[Begin SELECTED TEXT]

Yes, conservatives can be thankful that, despite evidence that realism may not be the average American’s cup of tea, reality isn’t yet dead. The events of 4 November 2014 made that clear. America appears to be poised on a springboard pointed toward a new reality in American society and American politics. With luck, the gridlock of the past six years should now be passé. America has the outward look of a nation ready, willing, and able to make great strides forward.

But in what direction? Herein lies the challenge facing every realist in America today.

Realism may be knocking at every American’s door. Yet, as the president’s most recent assertions indicate, many have no incentive to invite it in. And even for those who crack the door a little, each will interpret the realities they receive in different ways. How they interpret those realities will depend, for one thing, on how much reality they can handle at the moment.

Individual limits on that vary, but the temporal element is crucial. Given time, reality has a way of sinking in, even for those who persist in denying it. Those in denial need help. Realists can supply that help, partly by biding their time and giving those in denial room in which to come to their senses. Or, by acting like bulls in a china shop, America’s conservative realists can cause those in denial to become recalcitrant, and delay the inevitable for years or even decades.

It has been said for years that the only way out of the blind alley that LBJ’s Great Society and the War on Poverty led us down, is for America to hit the brick wall we’re approaching head-on. If that has to happen, the price we will pay individually and as a nation, and that the rest of the world will pay as well, will be enormous, far beyond the already heavy price we’ve paid thus far.

[End SELECTED TEXT]
[Begin DATA EXTRACT]

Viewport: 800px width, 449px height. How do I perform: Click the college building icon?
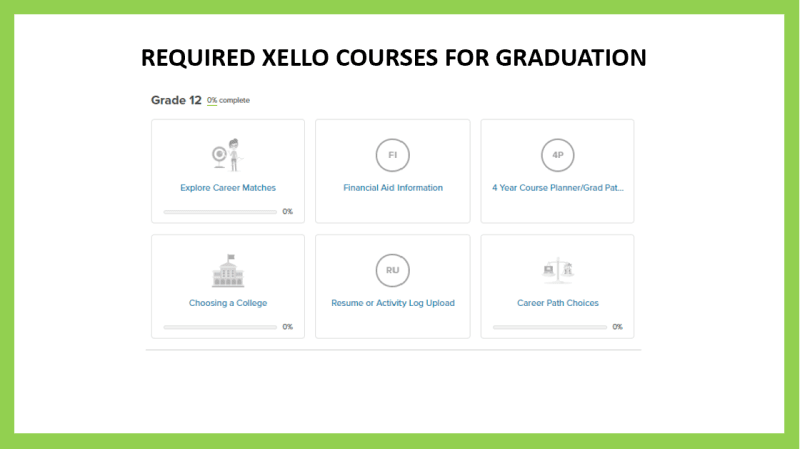click(x=228, y=271)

[End DATA EXTRACT]

**WHAT IS ASKED:**
**a.** According to the passage on conservative realism, which date's events made clear that reality isn't yet dead?
**b.** Do these statements agree with the passage on conservative realism? (i) It refers to gridlock lasting six years. (ii) It calls time unimportant to how people take in reality. (iii) It says realists can help those in denial partly by biding their time.

**RESPONSES PER TASK:**
**a.** 4 November 2014

**b.**
(i) Yes: "the gridlock of the past six years should now be passé."
(ii) No: "the temporal element is crucial."
(iii) Yes: "Realists can supply that help, partly by biding their time"